* [Problem]: A complete answer lists every line of the material where the string "computer" occurs.

* [Records for the task]:
○ ○ ○
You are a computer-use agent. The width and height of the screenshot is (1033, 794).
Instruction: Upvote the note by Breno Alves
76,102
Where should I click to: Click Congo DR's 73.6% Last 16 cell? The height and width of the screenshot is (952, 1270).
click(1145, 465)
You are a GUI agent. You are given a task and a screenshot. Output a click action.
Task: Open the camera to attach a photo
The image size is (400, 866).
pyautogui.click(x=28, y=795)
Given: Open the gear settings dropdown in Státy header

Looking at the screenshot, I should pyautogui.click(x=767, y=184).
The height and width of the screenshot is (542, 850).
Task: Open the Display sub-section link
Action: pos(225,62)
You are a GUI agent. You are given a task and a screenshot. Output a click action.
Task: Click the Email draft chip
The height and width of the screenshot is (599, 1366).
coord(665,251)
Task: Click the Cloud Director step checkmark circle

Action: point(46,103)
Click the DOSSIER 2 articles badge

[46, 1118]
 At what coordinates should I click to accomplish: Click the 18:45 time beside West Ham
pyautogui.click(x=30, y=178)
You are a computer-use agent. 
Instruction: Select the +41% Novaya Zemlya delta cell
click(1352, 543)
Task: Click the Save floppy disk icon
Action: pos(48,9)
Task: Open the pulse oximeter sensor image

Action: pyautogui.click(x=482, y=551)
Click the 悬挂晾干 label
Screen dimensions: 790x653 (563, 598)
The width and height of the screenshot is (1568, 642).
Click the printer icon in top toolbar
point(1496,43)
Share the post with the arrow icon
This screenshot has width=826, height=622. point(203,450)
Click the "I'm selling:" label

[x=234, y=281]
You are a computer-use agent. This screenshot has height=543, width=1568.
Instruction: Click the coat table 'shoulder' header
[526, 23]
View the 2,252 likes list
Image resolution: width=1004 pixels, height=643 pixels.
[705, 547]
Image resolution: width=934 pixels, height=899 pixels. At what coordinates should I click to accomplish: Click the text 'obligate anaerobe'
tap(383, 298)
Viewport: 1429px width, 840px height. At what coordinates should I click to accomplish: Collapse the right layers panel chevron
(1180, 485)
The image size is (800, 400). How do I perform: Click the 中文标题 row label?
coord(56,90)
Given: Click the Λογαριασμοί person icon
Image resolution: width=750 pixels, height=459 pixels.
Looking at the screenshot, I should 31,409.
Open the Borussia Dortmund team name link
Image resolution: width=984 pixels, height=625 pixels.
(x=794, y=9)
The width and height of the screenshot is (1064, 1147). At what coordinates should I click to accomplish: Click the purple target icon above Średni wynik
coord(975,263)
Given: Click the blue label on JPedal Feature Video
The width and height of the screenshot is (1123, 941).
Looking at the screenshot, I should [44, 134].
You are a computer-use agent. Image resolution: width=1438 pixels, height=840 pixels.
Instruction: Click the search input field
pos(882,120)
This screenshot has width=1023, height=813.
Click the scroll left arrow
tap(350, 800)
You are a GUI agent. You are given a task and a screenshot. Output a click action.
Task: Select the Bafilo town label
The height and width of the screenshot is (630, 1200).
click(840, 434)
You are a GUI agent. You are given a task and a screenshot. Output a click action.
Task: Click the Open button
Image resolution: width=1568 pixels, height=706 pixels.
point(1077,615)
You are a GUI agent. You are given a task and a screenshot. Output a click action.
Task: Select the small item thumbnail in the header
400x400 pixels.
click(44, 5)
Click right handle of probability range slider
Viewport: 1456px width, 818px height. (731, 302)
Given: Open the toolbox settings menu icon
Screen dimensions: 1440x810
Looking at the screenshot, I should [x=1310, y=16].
○ ○ ○
* [Task answer]:
You are a computer-use agent. The width and height of the screenshot is (1033, 794).
You are a computer-use agent. 
You are a computer-use agent. This screenshot has height=543, width=1568.
You are a computer-use agent. Image resolution: width=1438 pixels, height=840 pixels.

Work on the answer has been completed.